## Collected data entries

● ● ● ●

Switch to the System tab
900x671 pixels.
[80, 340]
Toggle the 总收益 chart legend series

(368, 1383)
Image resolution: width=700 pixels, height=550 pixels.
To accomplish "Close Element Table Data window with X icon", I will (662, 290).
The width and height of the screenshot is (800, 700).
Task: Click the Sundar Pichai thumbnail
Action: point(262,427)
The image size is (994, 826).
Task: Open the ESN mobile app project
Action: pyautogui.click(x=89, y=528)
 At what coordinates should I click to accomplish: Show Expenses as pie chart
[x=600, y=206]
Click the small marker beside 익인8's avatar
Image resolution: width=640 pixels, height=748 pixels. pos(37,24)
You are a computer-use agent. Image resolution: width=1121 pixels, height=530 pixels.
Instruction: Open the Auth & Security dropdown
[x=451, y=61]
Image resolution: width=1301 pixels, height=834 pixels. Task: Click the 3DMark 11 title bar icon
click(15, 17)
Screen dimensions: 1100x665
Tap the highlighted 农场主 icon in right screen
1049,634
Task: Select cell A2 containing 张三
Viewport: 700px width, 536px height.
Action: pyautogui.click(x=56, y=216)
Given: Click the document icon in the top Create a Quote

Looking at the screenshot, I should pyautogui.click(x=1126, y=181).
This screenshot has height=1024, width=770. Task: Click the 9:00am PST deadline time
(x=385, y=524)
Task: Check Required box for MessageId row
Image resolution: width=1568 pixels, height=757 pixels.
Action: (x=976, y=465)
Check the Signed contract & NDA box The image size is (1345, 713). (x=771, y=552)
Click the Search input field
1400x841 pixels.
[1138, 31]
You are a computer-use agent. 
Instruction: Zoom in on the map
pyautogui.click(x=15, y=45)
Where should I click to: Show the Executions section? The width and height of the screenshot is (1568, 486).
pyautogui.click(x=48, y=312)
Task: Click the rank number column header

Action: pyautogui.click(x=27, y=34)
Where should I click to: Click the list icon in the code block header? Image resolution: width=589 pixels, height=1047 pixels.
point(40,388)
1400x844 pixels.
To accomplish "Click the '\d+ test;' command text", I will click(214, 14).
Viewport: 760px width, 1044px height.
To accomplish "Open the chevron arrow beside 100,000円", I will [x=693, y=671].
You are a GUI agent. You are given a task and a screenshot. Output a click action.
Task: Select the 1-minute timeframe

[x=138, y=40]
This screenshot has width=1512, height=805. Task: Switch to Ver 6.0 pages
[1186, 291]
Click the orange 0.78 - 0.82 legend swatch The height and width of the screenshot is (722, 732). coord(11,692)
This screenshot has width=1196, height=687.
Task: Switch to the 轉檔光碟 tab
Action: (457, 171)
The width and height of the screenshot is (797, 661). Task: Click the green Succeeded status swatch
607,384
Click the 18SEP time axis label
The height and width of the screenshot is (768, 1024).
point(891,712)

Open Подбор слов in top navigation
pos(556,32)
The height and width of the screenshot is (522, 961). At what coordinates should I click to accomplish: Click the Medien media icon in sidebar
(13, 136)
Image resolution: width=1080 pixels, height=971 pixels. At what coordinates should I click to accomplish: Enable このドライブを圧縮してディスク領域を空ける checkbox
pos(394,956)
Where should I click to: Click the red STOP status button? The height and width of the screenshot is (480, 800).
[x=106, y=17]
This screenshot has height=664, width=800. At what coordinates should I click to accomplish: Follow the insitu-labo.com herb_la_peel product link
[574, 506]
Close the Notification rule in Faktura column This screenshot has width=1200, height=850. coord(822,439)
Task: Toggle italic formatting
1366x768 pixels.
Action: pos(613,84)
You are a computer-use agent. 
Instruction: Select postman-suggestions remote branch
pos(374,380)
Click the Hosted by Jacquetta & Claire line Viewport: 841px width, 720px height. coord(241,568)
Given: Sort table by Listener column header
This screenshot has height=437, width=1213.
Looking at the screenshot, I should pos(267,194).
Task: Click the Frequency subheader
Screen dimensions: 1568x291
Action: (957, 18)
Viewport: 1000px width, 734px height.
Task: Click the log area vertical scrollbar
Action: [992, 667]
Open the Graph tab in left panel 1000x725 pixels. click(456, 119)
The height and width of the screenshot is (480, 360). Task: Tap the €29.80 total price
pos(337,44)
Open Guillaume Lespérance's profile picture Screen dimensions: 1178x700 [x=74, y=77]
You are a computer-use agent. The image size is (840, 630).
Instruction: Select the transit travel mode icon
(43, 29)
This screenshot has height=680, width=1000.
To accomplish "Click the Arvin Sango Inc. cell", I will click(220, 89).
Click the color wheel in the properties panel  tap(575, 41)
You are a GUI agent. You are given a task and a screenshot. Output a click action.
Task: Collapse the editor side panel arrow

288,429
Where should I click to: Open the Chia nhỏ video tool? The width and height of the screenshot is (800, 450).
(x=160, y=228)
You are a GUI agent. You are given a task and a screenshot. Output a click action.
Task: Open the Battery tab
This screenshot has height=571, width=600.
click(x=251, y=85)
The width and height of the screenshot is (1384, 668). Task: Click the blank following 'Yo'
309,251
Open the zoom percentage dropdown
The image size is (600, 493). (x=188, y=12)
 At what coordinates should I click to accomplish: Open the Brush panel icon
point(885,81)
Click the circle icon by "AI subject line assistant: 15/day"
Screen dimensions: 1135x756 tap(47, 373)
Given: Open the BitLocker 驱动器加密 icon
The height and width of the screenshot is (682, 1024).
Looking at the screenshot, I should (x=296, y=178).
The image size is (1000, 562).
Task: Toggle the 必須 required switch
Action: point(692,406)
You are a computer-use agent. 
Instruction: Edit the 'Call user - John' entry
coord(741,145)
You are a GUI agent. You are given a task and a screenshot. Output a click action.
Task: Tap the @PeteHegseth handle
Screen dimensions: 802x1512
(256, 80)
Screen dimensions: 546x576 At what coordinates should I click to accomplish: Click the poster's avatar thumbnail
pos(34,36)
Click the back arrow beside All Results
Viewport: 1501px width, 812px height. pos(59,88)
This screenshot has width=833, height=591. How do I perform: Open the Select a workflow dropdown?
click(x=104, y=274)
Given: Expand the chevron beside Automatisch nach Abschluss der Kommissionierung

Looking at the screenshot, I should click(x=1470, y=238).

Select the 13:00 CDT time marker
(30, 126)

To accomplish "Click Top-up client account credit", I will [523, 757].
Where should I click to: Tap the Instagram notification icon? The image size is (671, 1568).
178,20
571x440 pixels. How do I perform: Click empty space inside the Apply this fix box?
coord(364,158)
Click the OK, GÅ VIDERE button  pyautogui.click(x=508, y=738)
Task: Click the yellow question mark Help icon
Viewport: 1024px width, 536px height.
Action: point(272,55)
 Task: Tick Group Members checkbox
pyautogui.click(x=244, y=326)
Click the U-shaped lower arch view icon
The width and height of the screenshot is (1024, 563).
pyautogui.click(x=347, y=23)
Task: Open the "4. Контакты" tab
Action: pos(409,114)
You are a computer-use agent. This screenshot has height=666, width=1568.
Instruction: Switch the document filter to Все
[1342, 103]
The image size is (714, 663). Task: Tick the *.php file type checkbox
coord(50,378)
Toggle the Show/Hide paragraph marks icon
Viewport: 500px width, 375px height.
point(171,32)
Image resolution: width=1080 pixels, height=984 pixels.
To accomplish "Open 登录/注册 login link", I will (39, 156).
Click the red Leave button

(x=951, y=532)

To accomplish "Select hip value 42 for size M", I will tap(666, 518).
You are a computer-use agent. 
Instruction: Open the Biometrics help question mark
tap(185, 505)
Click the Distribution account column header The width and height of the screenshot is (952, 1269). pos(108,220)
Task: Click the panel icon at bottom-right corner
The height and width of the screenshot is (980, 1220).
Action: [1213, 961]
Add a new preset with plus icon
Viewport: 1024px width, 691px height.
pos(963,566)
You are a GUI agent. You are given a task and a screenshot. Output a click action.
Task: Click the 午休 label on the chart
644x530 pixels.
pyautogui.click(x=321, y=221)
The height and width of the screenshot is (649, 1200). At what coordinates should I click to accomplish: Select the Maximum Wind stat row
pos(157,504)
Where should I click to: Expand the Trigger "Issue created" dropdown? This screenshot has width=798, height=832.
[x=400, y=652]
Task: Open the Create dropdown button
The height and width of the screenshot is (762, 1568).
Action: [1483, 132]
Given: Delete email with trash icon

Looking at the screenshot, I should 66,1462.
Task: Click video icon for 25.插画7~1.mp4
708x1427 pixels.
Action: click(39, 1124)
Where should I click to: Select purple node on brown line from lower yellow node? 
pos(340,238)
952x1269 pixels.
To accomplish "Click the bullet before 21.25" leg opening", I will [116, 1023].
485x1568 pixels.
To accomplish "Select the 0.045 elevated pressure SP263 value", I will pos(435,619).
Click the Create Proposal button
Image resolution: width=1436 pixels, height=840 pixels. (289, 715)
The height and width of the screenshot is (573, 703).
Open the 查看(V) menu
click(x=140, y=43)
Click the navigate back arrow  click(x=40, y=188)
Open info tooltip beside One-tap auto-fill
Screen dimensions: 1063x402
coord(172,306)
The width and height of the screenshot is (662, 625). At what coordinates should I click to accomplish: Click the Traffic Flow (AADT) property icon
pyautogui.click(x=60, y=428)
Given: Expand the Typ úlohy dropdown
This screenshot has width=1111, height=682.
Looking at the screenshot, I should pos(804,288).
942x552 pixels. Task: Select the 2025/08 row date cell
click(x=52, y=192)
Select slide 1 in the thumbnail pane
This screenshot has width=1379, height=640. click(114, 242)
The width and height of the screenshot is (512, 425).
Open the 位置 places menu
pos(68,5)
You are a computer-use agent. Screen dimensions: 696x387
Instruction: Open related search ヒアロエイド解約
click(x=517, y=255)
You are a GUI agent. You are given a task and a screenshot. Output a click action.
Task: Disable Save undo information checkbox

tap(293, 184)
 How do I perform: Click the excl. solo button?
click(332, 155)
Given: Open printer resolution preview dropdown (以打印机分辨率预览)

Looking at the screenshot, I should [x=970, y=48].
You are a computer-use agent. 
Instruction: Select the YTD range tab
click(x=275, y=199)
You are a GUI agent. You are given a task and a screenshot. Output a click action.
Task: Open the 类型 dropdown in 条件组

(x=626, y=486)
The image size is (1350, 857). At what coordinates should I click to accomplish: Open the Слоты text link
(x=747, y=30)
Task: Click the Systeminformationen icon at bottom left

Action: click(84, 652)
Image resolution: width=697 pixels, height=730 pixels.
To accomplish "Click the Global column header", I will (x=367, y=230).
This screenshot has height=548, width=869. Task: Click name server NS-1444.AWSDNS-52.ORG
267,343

● ● ● ●

## What the task asks
All lines in the preceding records that hold the word "label" need to be copied.

## Answer box
Click the 18SEP time axis label
Task: Click the 午休 label on the chart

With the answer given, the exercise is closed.